Preparation Of PLA Sustained Release Particles And Wafers And Their Application On The Field Of Ophthalmic And Glioma Therapy

Poly(D,L-lactide)(PLA) have emerged as a class of biodegradable polymers used and studied widely for pharmaceutical use due to its biocompatibility and biodegradability. In this dissertation, drug loaded PLA particles and wafers were prepared respectively, and their applications in ophthalmic and glioma therapy were studied.To inhibit the immunologic rejection after corneal transplantation, cyclosporine-loaded or Rapamycin-loaded PLA/PEG wafers were prepared, respectively. Addition of PEG to PLA wafer can adjust the drug release ratio, and the drug release follows zero degree release dynamic. The results of animal experiment showed that the RAPA-PLA/PEG wafers had the same treatment effect as CyA-PLA/PEG ones, same results can also obtained by combining treatment of RAPA with CyA under lower dose condition.For the same purpose, CyA-loaded PLA particles were prepared by solvent evaporation process using chitosan-g-cholestorol amphiphilic polymer as surfactant.

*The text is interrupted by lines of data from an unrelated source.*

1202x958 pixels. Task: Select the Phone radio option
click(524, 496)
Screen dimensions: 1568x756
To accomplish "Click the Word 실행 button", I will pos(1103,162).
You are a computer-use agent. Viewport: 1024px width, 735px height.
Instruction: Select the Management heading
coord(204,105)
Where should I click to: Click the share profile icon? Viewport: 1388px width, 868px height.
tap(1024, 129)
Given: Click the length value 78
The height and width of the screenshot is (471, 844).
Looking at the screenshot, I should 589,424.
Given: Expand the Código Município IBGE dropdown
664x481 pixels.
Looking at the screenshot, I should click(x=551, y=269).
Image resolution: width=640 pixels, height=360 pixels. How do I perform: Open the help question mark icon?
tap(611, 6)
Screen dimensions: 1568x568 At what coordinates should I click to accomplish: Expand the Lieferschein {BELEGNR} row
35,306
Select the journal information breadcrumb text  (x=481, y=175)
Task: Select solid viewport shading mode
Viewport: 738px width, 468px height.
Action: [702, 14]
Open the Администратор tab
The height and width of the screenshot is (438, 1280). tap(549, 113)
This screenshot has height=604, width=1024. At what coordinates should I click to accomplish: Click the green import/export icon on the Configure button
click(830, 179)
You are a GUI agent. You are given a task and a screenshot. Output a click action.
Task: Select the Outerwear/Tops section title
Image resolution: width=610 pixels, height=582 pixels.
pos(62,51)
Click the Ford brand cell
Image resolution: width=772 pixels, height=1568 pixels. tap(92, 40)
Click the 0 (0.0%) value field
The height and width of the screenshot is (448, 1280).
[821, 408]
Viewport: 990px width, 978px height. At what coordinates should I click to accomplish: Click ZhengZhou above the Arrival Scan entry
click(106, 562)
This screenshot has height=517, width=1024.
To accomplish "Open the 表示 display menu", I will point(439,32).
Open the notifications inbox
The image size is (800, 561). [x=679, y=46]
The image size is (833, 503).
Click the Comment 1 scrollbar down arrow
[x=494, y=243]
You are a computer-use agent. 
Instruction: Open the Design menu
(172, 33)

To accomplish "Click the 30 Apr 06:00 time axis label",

TEM and DLS measurement showed that the particles were of regular round shape with smooth surface and narrow size distribution. XPS measurement demonstrated the existence of Cs-Chol on the surface of PLA particles. Encapsulation ratio, encapsulation yield and in vitro release of particles were measured by UV method. Results indicated that encapsulation ratio and encapsulation yield increased with CyA and Cs-Chol concentration. Particles with small particle size and large drug content released fast. The immunologic rejection of the drug-loaded particles was confirmed by animal experiment.For brain glioma therapy, BCNU-loaded nanoparticles were prepared using Pluronic F68 as surfactant. The influences of pH of F68 solution and concentration of F68 on the particle size, encapsulation ratio and encapsulation yield of the BCNU-loaded nanoparticles were studied by adjusting the micellar behavior of F68 through changing pH of F68 solution and concentration of F68. Drug release in vitro indicated that BCNU loaded PLA nanoparticles were characterized by controlled release effect which was also demonstrated by the inhibit of brain glioma in vivo.